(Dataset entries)
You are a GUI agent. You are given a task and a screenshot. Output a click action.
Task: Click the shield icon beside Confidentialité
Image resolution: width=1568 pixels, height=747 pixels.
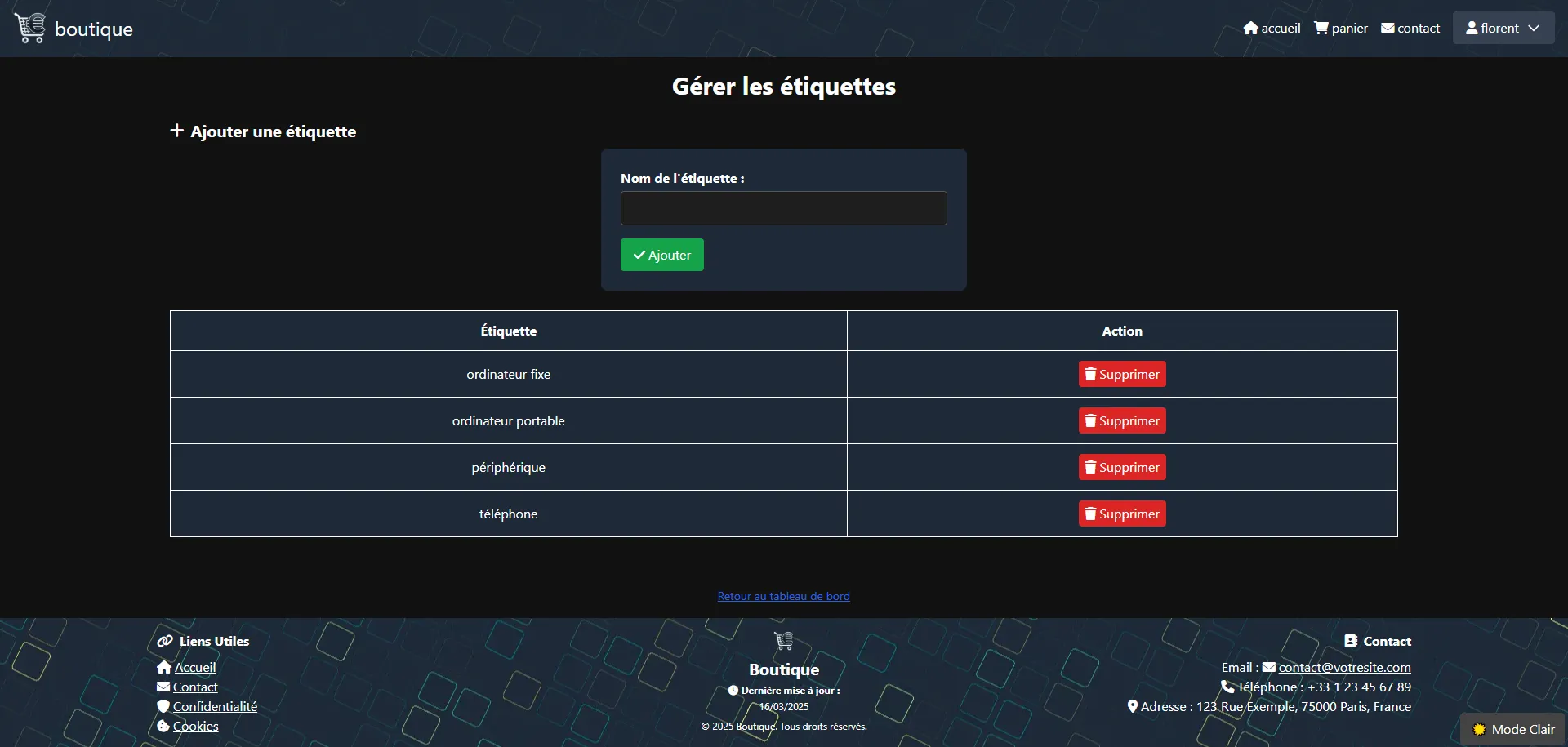[x=163, y=707]
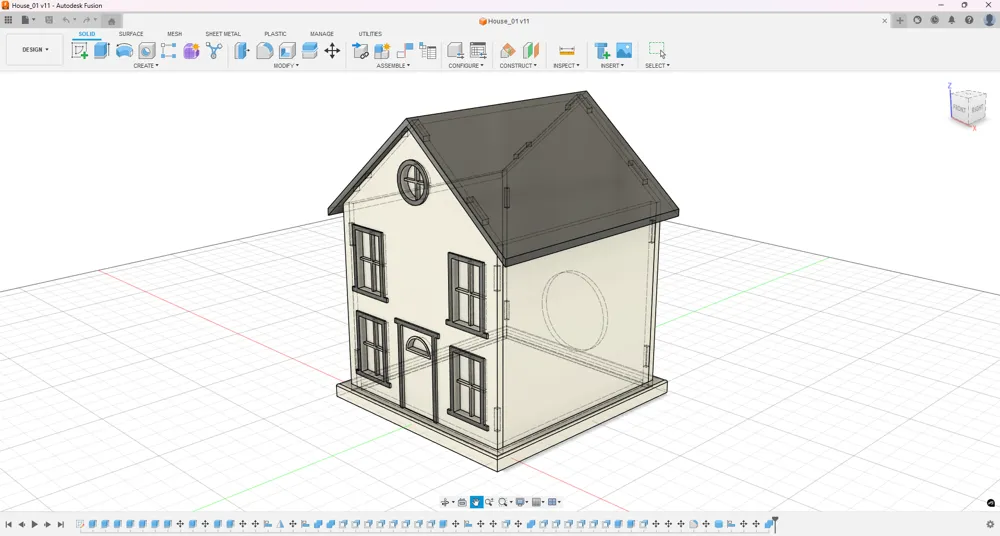The height and width of the screenshot is (536, 1000).
Task: Toggle the Look At tool in navigation bar
Action: tap(462, 502)
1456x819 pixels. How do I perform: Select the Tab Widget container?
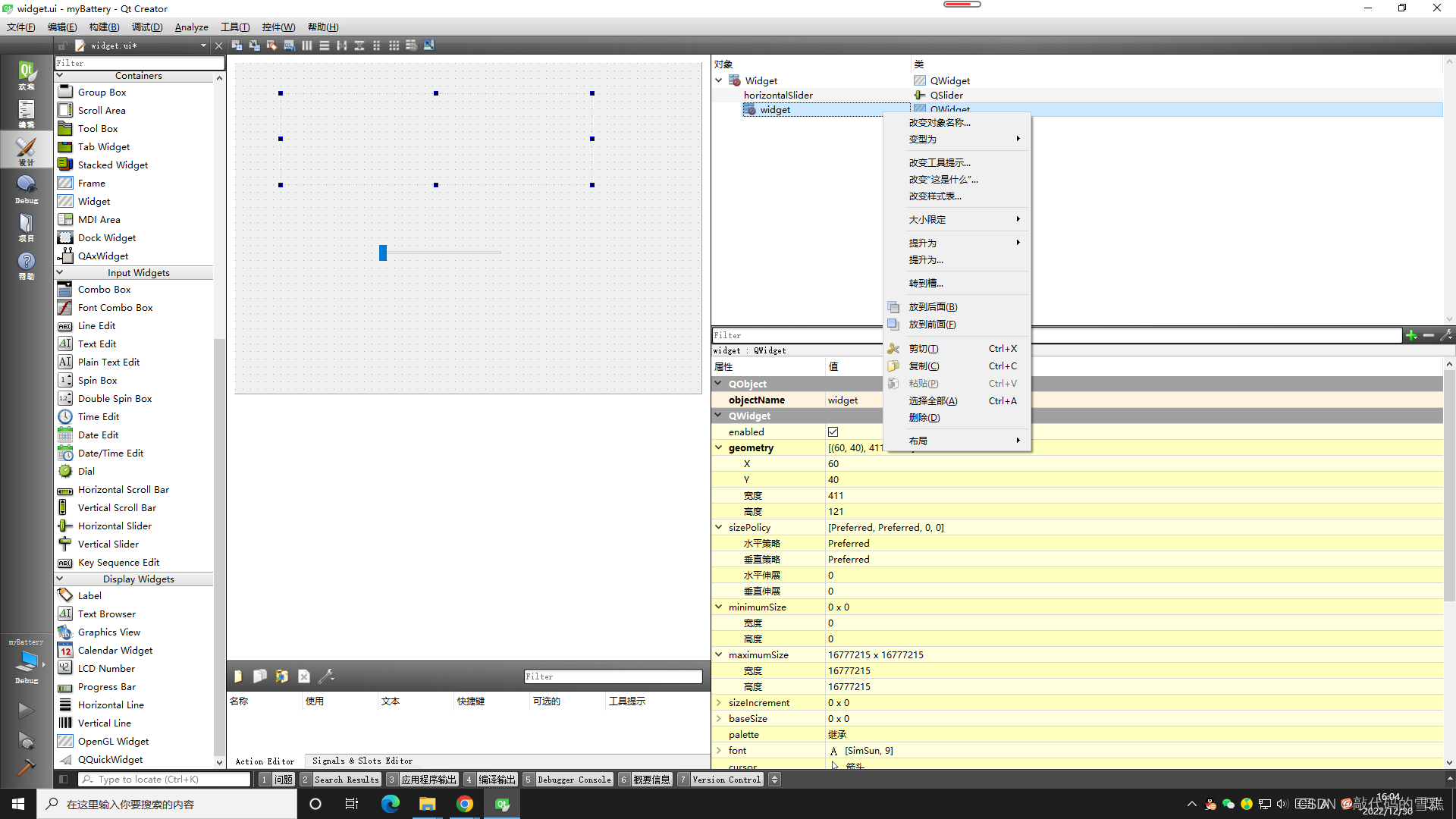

- **WORK ORDER**
Only the text of the records above is to be reproduced, exactly as given; the pictures are dropped.

- **THE ANSWER**
You are a GUI agent. You are given a task and a screenshot. Output a click action.
Task: Click the shield icon beside Confidentialité
Image resolution: width=1568 pixels, height=747 pixels.
[x=163, y=707]
The height and width of the screenshot is (536, 1000).
Task: Toggle the Look At tool in navigation bar
Action: tap(462, 502)
1456x819 pixels. How do I perform: Select the Tab Widget container?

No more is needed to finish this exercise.